Autre mensonge proférés par les extrémistes de la HAT : L’amnistie doit attendre les travaux de la commission Vérité et Réconciliation pour être prononcée.

C’est la 4ème contrevérité : Il y a ceux qui continuent à insinuer que l’amnistie ne doit pas être accordée tant que la commission Vérité et Réconciliation n’est pas préalablement instituée. Ce genre d’argument vise en réalité à justifier maladroitement, encore et toujours, l’élimination de leurs adversaires politiques de la course aux élections notamment la présidentielle. Sachant que les enquêtes de la commission ne pourront aboutir qu’après un temps assez long (pour aller dans le fonds des sujets), il s’agit par là de repousser toute amnistie aux calendes grecques, du moins après les échéances électorales majeures. Ils pensent qu’en propageant auprès de l’opinion publique un tel illogisme ils arriveront à se débarrasser de tous les candidats de poids susceptibles de compromettre cette stratégie d’un autre temps qui consiste à voler coûte que coûte la victoire.

En réalité, dans l’état actuel où se trouve notre pays dirigé par un régime exceptionnel (non élu, et donc souffrant de légitimité), l’amnistie peut être décrétée par voie d’ordonnance pour toutes les personnalités politiques condamnées pour des raisons directement ou indirectement politiques mais qui n’ont commis aucun crimes de sang. Cependant, ceux qui ont porté atteinte aux droits de l’homme, qu’ils soient déjà condamnés ou pas, doivent, en revanche, se soumettre à la décision de la commission de Vérité et Réconciliation pour pouvoir bénéficier de l’amnistie.

Mieux, le cas de l’Afrique du sud est éloquent en la matière : en 1993, des décisions d’instaurer la commission vérité et réconciliation devant amnistier les auteurs de crimes (aussi bien les membres du régime de l’apartheid que ceux de l’ANC) ont été prises, bien que la création proprement dite de la commission, par le Parlement, ne soit survenue que deux ans plus tard, en 2005. Cela n’a pas empêché qu’en 2004, une élection présidentielle a eu lieu de façon « inclusive », libre pour tous les sud-africains. La promesse « officielle » d’amnistie - décidée antérieurement (en 2003) – n’a pas rendu inéligible les personnes qui seront convoquées plus tard afin de demander une amnistie.

| BLOC DE DONNÉES |
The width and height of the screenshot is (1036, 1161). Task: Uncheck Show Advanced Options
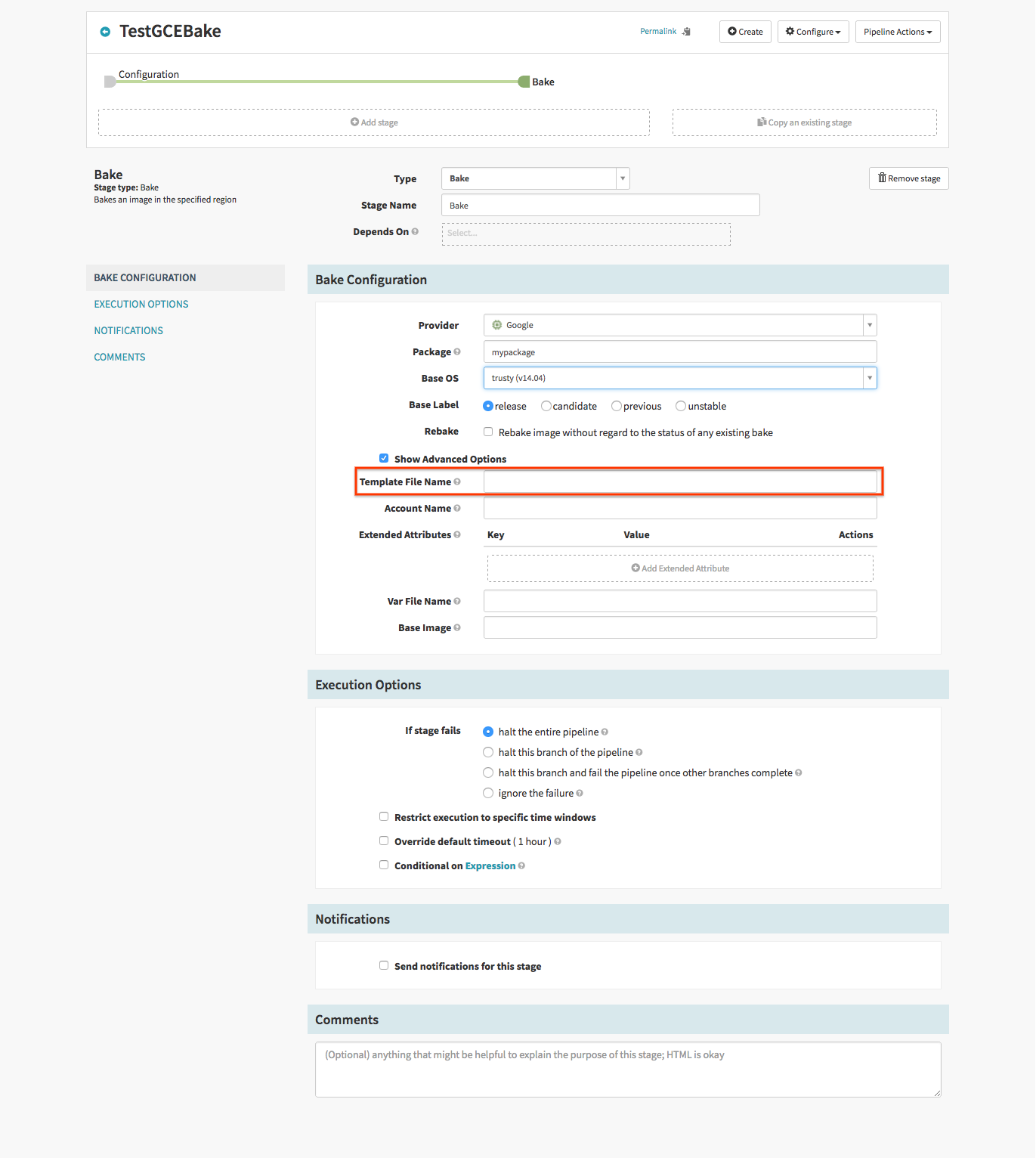(x=384, y=458)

| CONSIGNES |
1. Selon le texte sur l'amnistie, à quelle condition ceux qui ont porté atteinte aux droits de l'homme peuvent-ils bénéficier de l'amnistie ?
2. Donnez la suite du texte sur l'amnistie, s'il vous plaît.
Cette liste provient d'une source distincte.

| RÉPONSES CI-DESSOUS |
1. Ils doivent se soumettre à la décision de la commission Vérité et Réconciliation.

2.
Cela a été également le cas au Libéria lorsque Madame Sirleaf Johnson a été élue présidente du Libéria (en 2006) avant même que sa responsabilité dans les crimes de sang durant la guerre civile, ne soit soulevée par les enquêtes menées par la commission, trois ans plus tard, en mois de juillet 2009.

Contrairement alors aux spéculations des membres de la HAT , Norbert Ratsirahonana en tête, qui voient dans la procédure d’Amnistie, non pas une manière de rechercher la vérité en vue d’apaiser le climat politique, mais simplement un moyen facile d’éliminer des adversaires politiques, l’amnistie n’est surtout pas à réduire gratuitement à « l’inéligibilité des adversaires politiques ». Sinon, ce serait de l’injustice, un simple mépris de la dignité des victimes et, par extension une souillure indélébile sur la mémoire nationale.

Les réalités

Au vu de tout ce qui précède, il est alors nécessaire de clarifier certains points concernant l’amnistie et la commission Vérité et Réconciliation.

Et nous partons du rapport de l’Unesco relatif à la commission vérité et réconciliation en Afrique du sud, lorsqu’il affirme que : « La Commission vérité et réconciliation » (CVR) est chargée de recenser les violations des droits de l’homme commises entre 1960 et 1994 et d’indemniser les victimes. Elle n’a aucun pouvoir judiciaire, sauf celui d’accorder l’amnistie aux auteurs de violations qui la demandent, à condition que le requérant « expose tous les faits » et qu’il prouve que ses crimes étaient « politiquement motivés ».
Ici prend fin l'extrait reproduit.